No Sul, redes sociais pouco influíram nos protestos
Ana Luiza AlbuquerqueFolha
“Pela família, decência, moral e ética… São Miguel do Iguaçu é #Bolsonaro”, anuncia um outdoor na entrada da cidade do interior do Paraná. Foi ali, na BR-277, que na última segunda-feira (26) manifestantes atiraram pedras e ovos contra um ônibus de uma empresa privada, acreditando que ele fazia parte da caravana do ex-presidente Luiz Inácio Lula da Silva (PT).
Assim como em outros municípios pequenos que se prepararam para a chegada de Lula, a mobilização se deu por meio das mídias sociais e do boca a boca. Nos ataques à caravana, desenhou-se secundária a atuação de grupos que passaram a dominar as ruas na esteira do impeachment da ex-presidente Dilma Rousseff (PT), como o MBL (Movimento Brasil Livre) e o VPR (Vem Pra Rua). Dessa vez, tiveram importante papel a militância “bolsonariana”, empresários locais e agricultores.
O PAÍS QUEBROU – O outdoor com a imagem de Bolsonaro fica em frente a uma tradicional empresa de transportes de São Miguel. Há 60 dias, o dono, Derli Azevedo, 58, preferiu usar o espaço para apoiar o presidenciável, ao invés de divulgar seus serviços. “Minha empresa está fechando… O país quebrou, meu amigo”, diz.
Segundo Azevedo, o ato não teve líderes e a ideia circulou em grupos de WhatsApp da cidade, como um pró-Bolsonaro, que conta com mais de 300 pessoas. “Nossa manifestação foi [a partir de] uma conversa de bar, todos revoltados. É o povo do sul, que trabalha, gera emprego. Tinha colono que eu nunca vi na vida. Até padre tinha no protesto, não sei de onde brotou esse povo.”
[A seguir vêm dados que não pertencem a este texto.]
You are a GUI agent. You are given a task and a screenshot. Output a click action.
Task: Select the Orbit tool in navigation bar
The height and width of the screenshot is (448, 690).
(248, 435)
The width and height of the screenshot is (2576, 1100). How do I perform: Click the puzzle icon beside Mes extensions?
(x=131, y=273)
Presidente do Patriota (partido com o qual Bolsonaro negociou filiação, antes de migrar para o PSL) de São Miguel do Iguaçu, o empresário diz ser considerado um “cara quadrado”. “Meu sonho é militar tomar conta dessa porra aqui, que vagabundo vai ter que trabalhar. Isso não é justo, cara. Meu amigo, você não trabalha, você não come.”
SEM PEDRAS – Quando questionado sobre o que os manifestantes gostariam de fazer com o ex-presidente, ele abaixa o tom. “Foi um protesto. Se alguém jogou uma pedra no ônibus, foi contra a vontade [da organização], isso não se faz.”
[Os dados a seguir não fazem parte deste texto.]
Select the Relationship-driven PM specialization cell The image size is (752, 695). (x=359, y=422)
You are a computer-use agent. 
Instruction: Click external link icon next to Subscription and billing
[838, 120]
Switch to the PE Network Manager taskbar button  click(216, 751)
O empresário se diz fã de Bolsonaro, mas nega que o deputado federal seja “o” cara. Ele afirma acreditar que o presidenciável fala o que o povo quer ouvir. “Está dando aquele suporte de segurança para aquele fazendeiro que está sendo ameaçado, que está com medo de perder suas terras para os índios. Então o que o Bolsonaro faz? Índio vai para o mato, é o lugar dele.”
Em corrente que circulou nos grupos online da região, organizadores pediram tratores para bloquear a passagem da caravana. “Quem puder levar tratores para um tratorasso!!! (…) Compartilhe nos grupos do watts [sic].”
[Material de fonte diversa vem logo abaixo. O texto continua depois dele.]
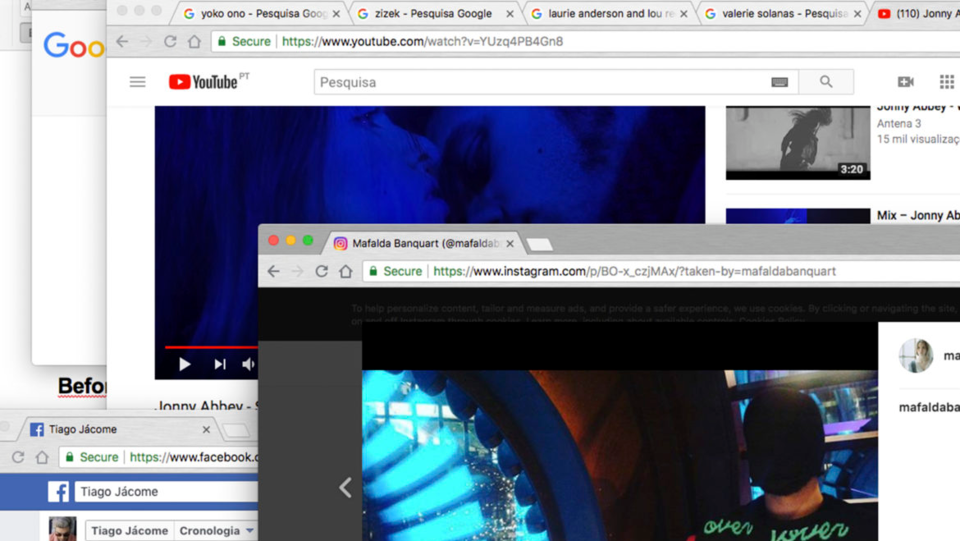Play the YouTube video

184,364
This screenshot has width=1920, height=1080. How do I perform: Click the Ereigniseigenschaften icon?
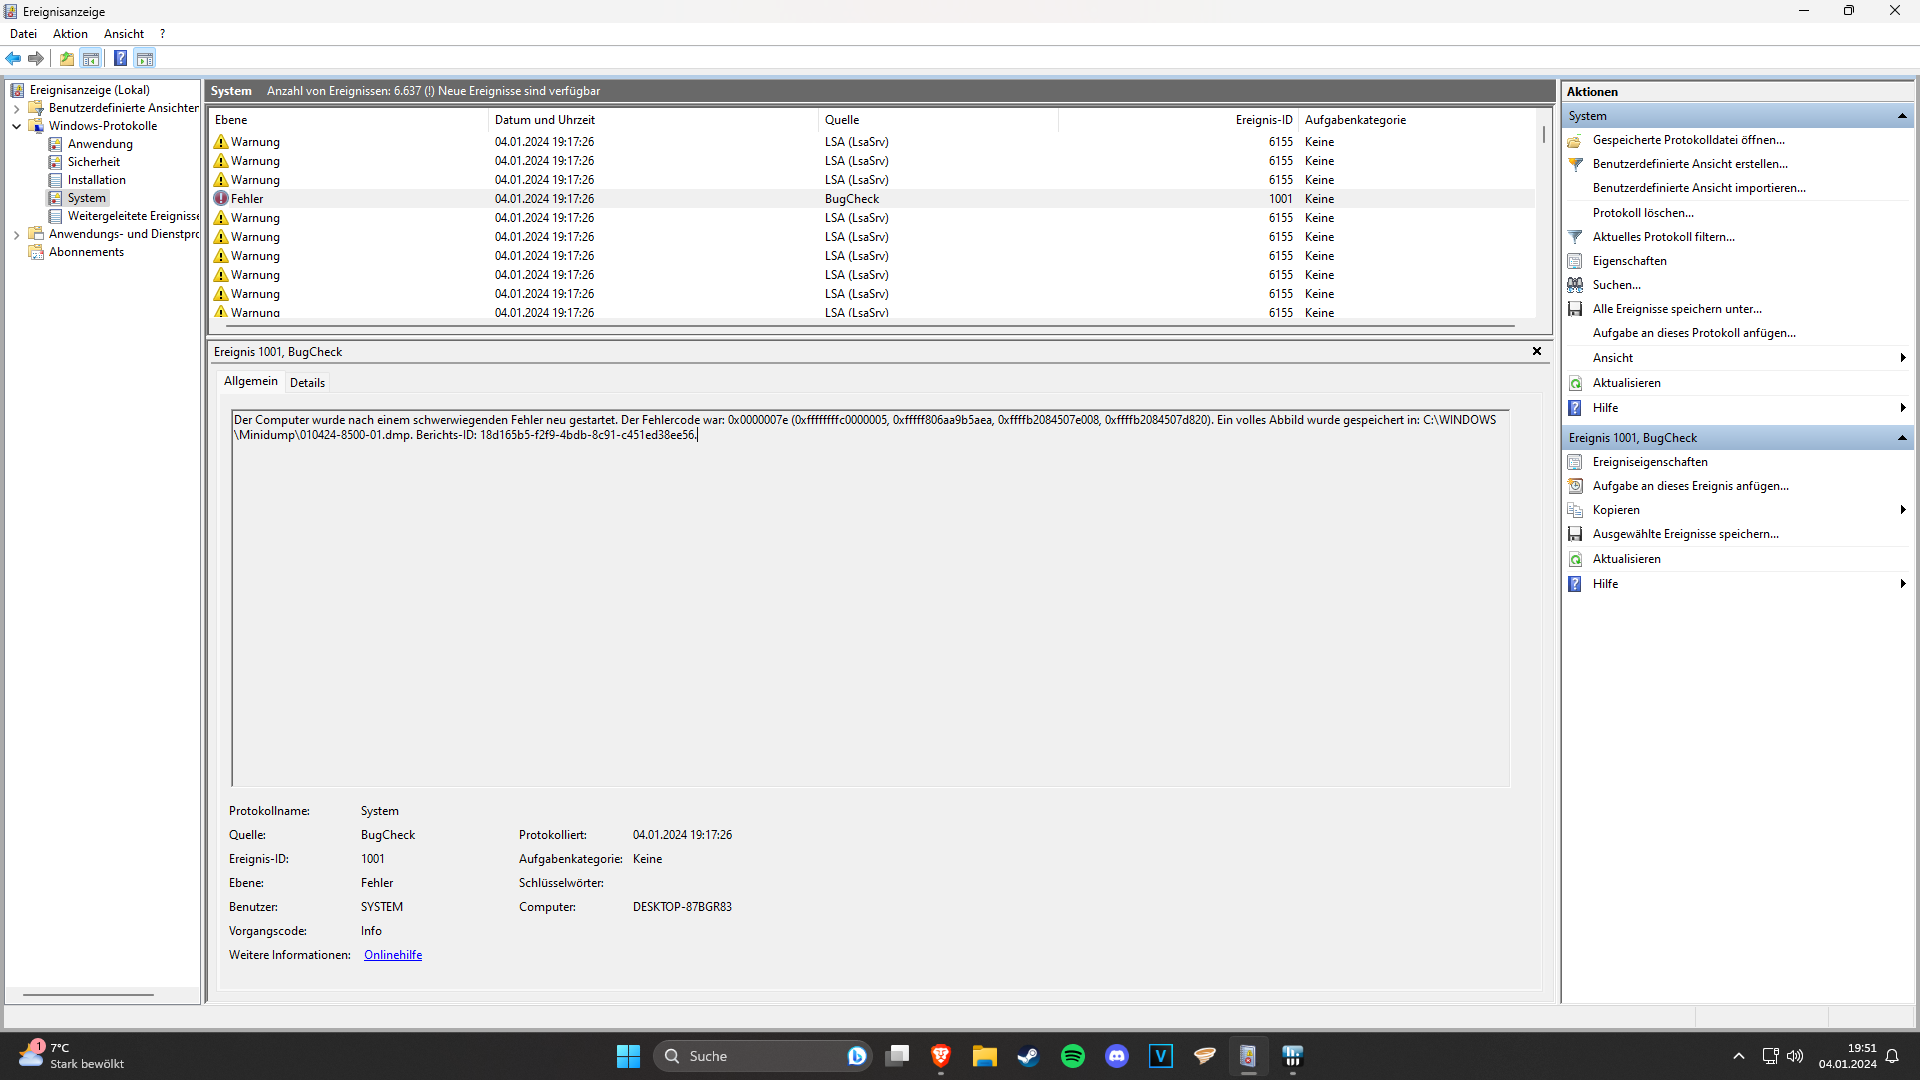click(x=1575, y=462)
EM SANTA CRUZ – De São Miguel, a reportagem seguiu para Santa Cruz do Ocoy, vila agrícola a cerca de 15 quilômetros dali. Um colono que não quis ser identificado diz que foi convidado para o protesto por outro agricultor. “Olha o que estamos sofrendo aí na agricultura, olha o preço do combustível. Ainda mais o Lula chamando a gente de mercenário, mau pagador de dívida.” Ainda na perna gaúcha da caravana, o petista chamara os grandes fazendeiros de caloteiros.
Durante a conversa, o agricultor diz: “Vem mais bomba aí”. E mostra à Folha uma corrente compartilhada no grupo de WhatsApp “Juntos por São Miguel”. O boato, atribuído falsamente a um veículo de jornalismo profissional, diz que a Petrobras, em decorrência da Lava Jato, seria processada por 16 países e teria que pagar R$ 1,5 trilhão em indenizações.
Segundo a notícia falsa, o ex-presidente Fernando Henrique Cardoso (PSDB) e o presidente Michel Temer (MDB) estariam ameaçando o juiz Sergio Moro por meio da Abin (Agência Brasileira de Inteligência). “O senhor tem certeza de que isso é verdade?”, questiona a reportagem. “Não sei, mas é a mesma coisa do que você estar aqui.”
OVADA – Em Céu Azul (PR), cidade de cerca de 12 mil habitantes, o estudante de direito Sidnei Ferreira, 36, foi um dos organizadores de uma ovada que nunca aconteceu. Contrariando as expectativas dos manifestantes, a caravana de Lula também não passou por ali.
Mas por que a ovada? Os manifestantes relembram o episódio em que o prefeito de São Paulo, João Doria (PSDB), foi alvo de ovos em visita à Bahia, em agosto de 2017. “O Lula parabenizou os manifestantes. Isso foi um símbolo, uma revolta pelo que ele falou”, disse o empresário Jungles Wegher.